── Extracto de la fuente ──
La Guardia Civil diseña un programa de asistencia psicológica para sus afectados por atentados terroristas
Números de cuentas bancarias. Ese era, hace una década, casi el único dato actualizado que tenía la Guardia Civil de sus víctimas. Habían cambiado direcciones, teléfonos; había pasado la vida y le había mordido en la yugular a decenas de familias de verde pero no había tiempo ni quizá suficiente voluntad para ahondar más. Hoy ya no. Hoy los 216 asesinados del Cuerpo por ETA tienen memoria, se les recuerda y se les rinden honores. El siguiente paso, el que ya está en marcha, es trabajar con los afectados por los atentados terroristas y sus familiares: entre 2.500 y 3.000 personas, de las que el 18 por ciento tiene riesgo de padecer algún trastorno. Y lo que es peor, que esa herida, que no enfermedad, no cierre nunca.
Javier Segura, capitán y psicólogo de la Guardia Civil, conoce bien ese riesgo. Él ha estado en las dos orillas. «Nunca tuve conciencia de ser una “víctima del terrorismo”, yo creía que eso era para los “paisanos”, que en nuestro caso era algo que venía incluido en el sueldo», afirma. Hace casi 25 años viajaba en el autobús que ETA voló por los aires en la plaza de la República Dominicana de Madrid. Era uno de los guardias alumnos del curso de Tráfico. Uno de los 44 heridos que se salvó saltando desde una ventanilla y «refugiándose» en el centro de la plaza. Doce compañeros se quedaron en ese lugar maldito.
───
#### Inténtelo usted:
Según el texto sobre la Guardia Civil, ¿qué porcentaje de los afectados por atentados terroristas y sus familiares corre riesgo de padecer algún trastorno?
── Datos para revisión ──
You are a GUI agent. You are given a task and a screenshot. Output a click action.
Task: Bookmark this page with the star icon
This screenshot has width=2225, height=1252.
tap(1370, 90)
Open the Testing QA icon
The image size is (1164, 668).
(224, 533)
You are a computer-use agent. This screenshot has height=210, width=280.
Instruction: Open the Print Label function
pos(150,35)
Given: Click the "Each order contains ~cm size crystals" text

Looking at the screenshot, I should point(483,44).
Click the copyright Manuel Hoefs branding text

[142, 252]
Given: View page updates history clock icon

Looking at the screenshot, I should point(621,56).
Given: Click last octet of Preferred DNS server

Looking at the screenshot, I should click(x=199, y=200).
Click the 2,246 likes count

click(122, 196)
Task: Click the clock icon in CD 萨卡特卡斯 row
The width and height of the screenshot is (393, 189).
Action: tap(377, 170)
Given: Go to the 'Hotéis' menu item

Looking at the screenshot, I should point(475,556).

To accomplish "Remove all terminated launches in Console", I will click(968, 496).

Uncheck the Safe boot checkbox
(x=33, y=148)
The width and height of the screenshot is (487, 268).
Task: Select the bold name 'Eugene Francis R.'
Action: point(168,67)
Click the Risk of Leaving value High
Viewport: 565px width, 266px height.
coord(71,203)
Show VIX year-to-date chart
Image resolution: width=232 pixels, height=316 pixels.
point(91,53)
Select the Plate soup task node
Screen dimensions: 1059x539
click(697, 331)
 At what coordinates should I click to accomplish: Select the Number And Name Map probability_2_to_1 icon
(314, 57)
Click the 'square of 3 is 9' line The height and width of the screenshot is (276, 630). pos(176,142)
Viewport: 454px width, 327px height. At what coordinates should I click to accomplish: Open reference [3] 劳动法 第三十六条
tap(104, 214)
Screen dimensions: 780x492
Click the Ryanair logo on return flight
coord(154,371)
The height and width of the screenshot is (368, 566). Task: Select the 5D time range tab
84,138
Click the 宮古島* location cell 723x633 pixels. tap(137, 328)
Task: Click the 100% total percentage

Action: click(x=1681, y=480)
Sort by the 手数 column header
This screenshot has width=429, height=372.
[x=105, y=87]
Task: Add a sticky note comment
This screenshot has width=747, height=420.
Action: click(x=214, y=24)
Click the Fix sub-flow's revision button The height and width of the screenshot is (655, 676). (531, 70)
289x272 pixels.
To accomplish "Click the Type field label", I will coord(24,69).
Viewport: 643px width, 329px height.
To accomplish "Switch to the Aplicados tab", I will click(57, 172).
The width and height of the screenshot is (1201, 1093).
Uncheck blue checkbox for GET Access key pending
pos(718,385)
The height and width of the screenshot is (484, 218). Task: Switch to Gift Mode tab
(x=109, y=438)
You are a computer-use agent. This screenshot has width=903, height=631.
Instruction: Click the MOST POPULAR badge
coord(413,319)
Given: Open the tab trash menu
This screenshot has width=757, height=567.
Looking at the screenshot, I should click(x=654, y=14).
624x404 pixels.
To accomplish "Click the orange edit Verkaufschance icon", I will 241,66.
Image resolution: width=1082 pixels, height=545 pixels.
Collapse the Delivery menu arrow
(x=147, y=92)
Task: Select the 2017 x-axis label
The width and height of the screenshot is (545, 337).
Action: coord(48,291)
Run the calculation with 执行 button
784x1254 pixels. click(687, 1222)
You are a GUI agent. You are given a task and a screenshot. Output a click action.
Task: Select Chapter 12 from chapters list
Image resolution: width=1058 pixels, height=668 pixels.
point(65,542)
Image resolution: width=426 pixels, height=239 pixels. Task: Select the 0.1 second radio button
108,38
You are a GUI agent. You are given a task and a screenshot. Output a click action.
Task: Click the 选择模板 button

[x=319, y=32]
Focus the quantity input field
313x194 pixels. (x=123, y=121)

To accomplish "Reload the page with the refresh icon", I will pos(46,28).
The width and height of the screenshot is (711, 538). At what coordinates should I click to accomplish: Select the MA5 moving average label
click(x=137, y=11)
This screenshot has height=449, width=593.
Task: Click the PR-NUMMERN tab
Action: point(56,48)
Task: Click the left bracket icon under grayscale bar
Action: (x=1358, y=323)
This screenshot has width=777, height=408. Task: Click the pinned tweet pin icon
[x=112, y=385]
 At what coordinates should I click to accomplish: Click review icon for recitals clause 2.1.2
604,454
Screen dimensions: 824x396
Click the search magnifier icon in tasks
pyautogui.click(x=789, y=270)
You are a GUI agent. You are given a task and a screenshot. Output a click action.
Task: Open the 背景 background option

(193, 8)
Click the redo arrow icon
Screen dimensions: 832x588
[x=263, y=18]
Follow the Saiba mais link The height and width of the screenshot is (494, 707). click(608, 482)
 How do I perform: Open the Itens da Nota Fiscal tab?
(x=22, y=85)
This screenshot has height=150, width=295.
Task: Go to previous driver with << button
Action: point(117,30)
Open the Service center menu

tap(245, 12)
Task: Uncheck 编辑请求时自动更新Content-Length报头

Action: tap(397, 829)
───
#### Respuesta esperada:
El 18 por ciento.